Courts specify the term of imprisonment which the offender shall undergo in default of the payment of fine and where it is not so specified, as is generally the case where a sentence of fine only is given; the term of imprisonment has to be calculated according to a prescribed scale. Courts also when specifying the terms of imprisonment to be undergone in default of the payment of fine are guided by such scale.

When the offence is punishable with imprisonment as well as fine, imprisonment in default of fine shall not exceed one-fourth of the term of imprisonment which is the maximum fixed for the offence (Section 65).

The maximum term of imprisonment for theft is 3 years, one-fourth whereof is 9 months. The maximum limit up to which imprisonment in default may go is 9 months and is open to the court to pass any lesser sentence but a sentence of imprisonment in default in excess of 9 months shall be illegal. Such extra punishment may be of any description to which the offender might have been sentenced for the offence, i.e., it may be rigorous or simple accordingly as the substantive term of imprisonment is rigorous or simple (Section 66).

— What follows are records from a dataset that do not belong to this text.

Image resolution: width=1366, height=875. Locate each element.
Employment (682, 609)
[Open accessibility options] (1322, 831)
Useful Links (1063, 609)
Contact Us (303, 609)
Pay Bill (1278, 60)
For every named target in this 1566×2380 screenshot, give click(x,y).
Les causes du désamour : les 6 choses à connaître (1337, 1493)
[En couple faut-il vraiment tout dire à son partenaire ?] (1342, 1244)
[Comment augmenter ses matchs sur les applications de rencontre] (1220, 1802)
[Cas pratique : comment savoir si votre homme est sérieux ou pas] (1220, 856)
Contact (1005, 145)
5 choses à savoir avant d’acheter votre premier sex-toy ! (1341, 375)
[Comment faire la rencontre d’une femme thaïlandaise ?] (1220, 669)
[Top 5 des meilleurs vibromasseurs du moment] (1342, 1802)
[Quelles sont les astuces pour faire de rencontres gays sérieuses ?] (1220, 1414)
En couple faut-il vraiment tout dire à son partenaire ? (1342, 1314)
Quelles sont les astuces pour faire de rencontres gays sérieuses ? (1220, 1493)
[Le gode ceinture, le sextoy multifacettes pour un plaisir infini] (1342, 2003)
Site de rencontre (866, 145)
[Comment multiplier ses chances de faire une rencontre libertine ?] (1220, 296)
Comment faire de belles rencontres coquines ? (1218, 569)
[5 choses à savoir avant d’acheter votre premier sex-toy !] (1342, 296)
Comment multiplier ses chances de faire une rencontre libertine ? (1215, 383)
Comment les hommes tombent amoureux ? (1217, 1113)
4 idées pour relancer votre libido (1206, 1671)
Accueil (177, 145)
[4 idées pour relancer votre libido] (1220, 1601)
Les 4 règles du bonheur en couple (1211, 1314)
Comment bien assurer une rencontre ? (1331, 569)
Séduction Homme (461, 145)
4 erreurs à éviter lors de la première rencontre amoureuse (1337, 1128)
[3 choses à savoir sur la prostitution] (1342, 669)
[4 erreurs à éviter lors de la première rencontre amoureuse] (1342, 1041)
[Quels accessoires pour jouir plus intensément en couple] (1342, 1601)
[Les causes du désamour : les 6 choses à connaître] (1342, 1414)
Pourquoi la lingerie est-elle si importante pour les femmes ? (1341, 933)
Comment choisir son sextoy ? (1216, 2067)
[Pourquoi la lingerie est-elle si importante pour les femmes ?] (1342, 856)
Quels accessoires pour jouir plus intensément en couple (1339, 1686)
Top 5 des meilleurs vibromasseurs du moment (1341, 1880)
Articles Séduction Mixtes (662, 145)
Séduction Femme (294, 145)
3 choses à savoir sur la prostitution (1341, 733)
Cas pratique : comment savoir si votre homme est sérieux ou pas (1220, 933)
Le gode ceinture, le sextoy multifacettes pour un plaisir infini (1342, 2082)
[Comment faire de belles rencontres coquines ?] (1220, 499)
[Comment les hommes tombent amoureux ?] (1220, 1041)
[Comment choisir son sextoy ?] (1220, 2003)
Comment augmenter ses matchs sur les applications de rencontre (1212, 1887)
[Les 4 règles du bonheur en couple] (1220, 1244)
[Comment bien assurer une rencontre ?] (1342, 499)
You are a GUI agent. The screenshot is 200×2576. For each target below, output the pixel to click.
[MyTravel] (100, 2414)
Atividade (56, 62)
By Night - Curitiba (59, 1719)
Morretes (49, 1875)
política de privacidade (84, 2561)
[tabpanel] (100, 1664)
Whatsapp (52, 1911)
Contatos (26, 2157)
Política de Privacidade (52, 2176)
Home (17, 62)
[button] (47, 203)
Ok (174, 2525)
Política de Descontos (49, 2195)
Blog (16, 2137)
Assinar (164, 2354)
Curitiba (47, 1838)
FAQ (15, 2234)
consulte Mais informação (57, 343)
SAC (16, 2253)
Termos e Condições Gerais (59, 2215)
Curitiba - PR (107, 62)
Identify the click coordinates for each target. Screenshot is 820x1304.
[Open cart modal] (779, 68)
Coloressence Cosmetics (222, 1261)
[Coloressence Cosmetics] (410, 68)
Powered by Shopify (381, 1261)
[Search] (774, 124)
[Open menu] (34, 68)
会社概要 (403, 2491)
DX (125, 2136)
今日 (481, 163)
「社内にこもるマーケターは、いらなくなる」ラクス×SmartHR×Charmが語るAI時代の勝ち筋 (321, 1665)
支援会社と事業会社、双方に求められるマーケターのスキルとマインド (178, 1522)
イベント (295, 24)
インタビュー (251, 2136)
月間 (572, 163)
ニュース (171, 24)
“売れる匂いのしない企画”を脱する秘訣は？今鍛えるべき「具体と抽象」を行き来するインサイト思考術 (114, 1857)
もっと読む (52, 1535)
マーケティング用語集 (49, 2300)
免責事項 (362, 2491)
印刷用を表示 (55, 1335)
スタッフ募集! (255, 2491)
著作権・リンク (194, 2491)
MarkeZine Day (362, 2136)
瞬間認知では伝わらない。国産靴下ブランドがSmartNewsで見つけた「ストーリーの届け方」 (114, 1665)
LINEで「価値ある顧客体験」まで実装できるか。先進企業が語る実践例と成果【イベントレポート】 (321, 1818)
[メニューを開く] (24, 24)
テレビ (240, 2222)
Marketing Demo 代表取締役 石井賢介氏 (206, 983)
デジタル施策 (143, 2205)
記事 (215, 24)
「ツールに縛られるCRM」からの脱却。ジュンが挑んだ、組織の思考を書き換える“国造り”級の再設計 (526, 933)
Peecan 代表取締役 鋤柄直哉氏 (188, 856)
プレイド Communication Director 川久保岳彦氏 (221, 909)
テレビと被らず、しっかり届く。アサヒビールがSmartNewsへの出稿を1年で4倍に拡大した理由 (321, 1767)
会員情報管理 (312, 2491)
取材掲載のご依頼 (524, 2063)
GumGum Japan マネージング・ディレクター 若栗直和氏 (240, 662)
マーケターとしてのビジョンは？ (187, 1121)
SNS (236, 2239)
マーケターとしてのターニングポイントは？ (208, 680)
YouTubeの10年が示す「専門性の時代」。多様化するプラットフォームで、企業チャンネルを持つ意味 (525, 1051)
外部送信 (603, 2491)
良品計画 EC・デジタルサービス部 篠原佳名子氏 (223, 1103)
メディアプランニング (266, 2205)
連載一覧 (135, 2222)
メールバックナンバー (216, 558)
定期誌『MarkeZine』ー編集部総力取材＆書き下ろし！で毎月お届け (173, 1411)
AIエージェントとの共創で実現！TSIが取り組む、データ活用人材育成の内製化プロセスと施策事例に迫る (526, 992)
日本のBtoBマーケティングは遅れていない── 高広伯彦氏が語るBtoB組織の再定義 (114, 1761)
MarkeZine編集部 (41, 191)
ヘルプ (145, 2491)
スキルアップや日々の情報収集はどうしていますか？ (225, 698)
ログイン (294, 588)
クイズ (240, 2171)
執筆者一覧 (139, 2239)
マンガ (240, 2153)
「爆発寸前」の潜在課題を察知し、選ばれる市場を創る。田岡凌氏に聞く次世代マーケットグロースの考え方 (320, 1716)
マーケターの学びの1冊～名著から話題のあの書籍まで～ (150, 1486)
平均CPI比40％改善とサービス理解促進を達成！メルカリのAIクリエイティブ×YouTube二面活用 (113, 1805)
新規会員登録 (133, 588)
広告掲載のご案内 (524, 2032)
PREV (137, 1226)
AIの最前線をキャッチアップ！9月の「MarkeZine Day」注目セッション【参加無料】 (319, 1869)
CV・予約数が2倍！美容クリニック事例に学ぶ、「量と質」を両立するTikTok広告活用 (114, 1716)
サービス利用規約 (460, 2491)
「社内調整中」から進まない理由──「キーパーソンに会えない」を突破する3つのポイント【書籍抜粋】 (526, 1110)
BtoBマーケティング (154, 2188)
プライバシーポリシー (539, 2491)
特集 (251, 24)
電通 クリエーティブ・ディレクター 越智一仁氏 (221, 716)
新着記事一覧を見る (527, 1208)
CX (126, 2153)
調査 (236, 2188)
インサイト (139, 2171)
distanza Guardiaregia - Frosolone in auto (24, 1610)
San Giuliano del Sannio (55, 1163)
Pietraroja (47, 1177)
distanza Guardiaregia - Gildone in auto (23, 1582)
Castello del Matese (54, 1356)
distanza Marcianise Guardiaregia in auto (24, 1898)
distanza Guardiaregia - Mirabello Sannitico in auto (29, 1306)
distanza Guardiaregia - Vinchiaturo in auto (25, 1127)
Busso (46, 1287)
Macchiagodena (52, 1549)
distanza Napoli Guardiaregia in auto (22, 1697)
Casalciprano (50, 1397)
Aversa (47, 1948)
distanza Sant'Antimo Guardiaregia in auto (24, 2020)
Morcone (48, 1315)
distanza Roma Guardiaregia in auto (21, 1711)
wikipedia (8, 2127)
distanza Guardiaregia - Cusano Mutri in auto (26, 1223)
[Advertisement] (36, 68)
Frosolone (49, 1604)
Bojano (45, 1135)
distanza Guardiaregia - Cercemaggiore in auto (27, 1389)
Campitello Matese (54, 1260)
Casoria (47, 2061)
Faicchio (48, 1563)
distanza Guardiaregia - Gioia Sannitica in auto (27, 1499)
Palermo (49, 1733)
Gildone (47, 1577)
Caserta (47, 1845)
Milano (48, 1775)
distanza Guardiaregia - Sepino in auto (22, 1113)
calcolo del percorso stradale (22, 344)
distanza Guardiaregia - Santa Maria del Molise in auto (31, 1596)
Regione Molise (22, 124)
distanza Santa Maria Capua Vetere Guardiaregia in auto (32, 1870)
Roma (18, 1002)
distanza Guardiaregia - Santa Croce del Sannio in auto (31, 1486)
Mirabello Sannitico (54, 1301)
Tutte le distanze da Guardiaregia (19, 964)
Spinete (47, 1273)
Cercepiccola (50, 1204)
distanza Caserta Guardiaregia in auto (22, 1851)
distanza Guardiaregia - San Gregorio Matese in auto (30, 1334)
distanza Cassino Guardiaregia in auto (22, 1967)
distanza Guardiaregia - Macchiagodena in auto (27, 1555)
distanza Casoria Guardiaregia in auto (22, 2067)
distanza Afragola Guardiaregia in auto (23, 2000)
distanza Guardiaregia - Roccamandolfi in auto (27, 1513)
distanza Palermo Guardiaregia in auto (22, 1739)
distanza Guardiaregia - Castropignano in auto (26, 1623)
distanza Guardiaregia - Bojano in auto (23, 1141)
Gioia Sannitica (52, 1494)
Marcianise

When the offence is punishable with fine only, imprisonment in default shall always be simple, and it shall not exceed 2 months when the fine does not exceed Rs. 50, shall not exceed 4 months when the fine does not exceed Rs. 100 and shall not exceed 6 months in any other case (Section 67).

In an important case where accused is convicted with fine (with or without imprisonment), Madras High Court has upheld that the accused defaults in payment of fine in due time, he will be awarded imprisonment for default. Such punishment will be treated separately with the main offence.

Imprisonment in default of payment shall terminate as soon as the fine is paid or realised (Section 68) and it shall be proportionate to the amount of such fine (Section 69), e.g., A is sentenced to pay a fine of Rs. 100 and the term of imprisonment in default, is 4 months, if Rs. 75 are paid or realised towards such fine, the term of imprisonment shall be reduced by three-fourths of the term and the offender shall undergo only one month’s imprisonment.

Fine or any unpaid part of it may be levied at any time—(i) within 6 years of the passing of the sentence, or (ii) before the expiration of the period of the sentence, whichever is later. The death of the offender shall not discharge the property from liability (Section 70) and fine may be realised even when the offender has undergone full imprisonment in default.

The offender cannot be permitted to choose whether he will suffer in his person or his property. His property shall be safe only after the expiry of the period of limitation and if he dies before such expiry, the property shall remain subject to liability.

The period of limitation protects his property but not his person and he can be arrested and made to undergo imprisonment in default even after the expiry of 6 years. The period of limitation does not start to run under Section 70 where on account of an order of a higher Court the fine has ceased to be leviable. Section 70 says that the State shall levy fine within six years from the date of his sentence. To levy is to realise or to collect. It is clear that is meant is what within six years the State must commence proceeding for realisation, not complete it.

For failure under the Code has not effect of corrupting the blood and extinguishing its power of transmitting inheritable rights. It follows that in realisation of fine when the ancestral property of a convict is put to sale, what is transferred to the Government or rather to the purchaser through the Government, are the personal rights of the convict in the property and nothing which he could not have assigned away.

The period of limitation prescribed under Section 70 of the Code does not apply to recovery of fine imposed by the High Court for its contempt because the power of the High Court to punish for contempt of itself arises under Article 215 of the Constitution.